File metadata and controls

63 lines (42 loc) · 4.08 KB

One Million Impressions (OMI) Dataset

Authors: Joshua Peterson, Stefan Uddenberg, Thomas Griffiths, Alexander Todorov, Jordan Suchow

The One Million Impressions (OMI) dataset contains over a million human judgments of over 1,000 synthetic face images along 34 attributes.

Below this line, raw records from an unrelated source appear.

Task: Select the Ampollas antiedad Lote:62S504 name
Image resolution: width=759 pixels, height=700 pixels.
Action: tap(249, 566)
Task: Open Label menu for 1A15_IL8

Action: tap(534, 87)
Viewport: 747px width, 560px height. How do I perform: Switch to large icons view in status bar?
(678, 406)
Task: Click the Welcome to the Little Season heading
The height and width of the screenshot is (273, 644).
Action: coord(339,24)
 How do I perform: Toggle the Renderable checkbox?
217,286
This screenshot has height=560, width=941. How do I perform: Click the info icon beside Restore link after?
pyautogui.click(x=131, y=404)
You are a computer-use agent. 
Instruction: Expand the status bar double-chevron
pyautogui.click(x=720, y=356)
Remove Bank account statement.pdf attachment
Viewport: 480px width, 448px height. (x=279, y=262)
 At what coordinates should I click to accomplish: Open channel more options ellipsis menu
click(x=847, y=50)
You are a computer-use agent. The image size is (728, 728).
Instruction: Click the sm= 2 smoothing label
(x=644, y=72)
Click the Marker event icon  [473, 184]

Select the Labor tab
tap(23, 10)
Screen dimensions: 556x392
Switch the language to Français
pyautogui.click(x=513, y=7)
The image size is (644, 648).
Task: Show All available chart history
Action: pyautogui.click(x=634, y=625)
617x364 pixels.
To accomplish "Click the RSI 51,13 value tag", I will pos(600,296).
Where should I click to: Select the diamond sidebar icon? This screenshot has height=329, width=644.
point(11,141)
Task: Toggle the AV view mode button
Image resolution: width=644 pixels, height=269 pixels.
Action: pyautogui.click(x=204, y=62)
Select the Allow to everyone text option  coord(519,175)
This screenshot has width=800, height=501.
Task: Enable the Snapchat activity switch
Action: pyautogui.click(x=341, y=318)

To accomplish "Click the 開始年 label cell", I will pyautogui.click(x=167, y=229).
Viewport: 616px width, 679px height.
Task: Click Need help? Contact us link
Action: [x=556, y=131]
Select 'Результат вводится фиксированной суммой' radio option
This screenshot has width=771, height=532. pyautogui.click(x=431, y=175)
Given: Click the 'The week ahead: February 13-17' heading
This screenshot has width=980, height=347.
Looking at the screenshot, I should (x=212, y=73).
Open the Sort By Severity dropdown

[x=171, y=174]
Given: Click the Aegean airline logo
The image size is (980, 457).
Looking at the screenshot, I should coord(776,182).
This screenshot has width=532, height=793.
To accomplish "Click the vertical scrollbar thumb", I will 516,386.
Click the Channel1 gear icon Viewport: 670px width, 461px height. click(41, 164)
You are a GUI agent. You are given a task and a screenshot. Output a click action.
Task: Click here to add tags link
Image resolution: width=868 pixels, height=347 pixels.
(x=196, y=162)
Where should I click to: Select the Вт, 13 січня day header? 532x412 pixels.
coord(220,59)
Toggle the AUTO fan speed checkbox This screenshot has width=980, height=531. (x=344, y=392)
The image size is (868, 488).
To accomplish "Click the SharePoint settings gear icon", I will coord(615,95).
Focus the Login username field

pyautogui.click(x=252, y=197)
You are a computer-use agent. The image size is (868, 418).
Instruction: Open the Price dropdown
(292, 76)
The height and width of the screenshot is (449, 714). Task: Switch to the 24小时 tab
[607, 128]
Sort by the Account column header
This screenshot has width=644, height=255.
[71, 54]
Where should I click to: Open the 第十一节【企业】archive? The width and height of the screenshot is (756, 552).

Please note that these attribute inferences, especially those of the more subjective or socially constructed attributes, have no necessary correspondence to the actual identities, attitudes, or competencies of people whom the images resemble or depict (e.g., a trustworthy person may be wrongly assumed to be untrustworthy on the basis of appearance). Rather, these inferences, and in turn our measurements, reflect systematic biases and stereotypes about attributes shared by the population of raters. If you are considering studying or applying this dataset in your own work, please be mindful that failing to make this critical distinction can result in perpetuating the biases studied here.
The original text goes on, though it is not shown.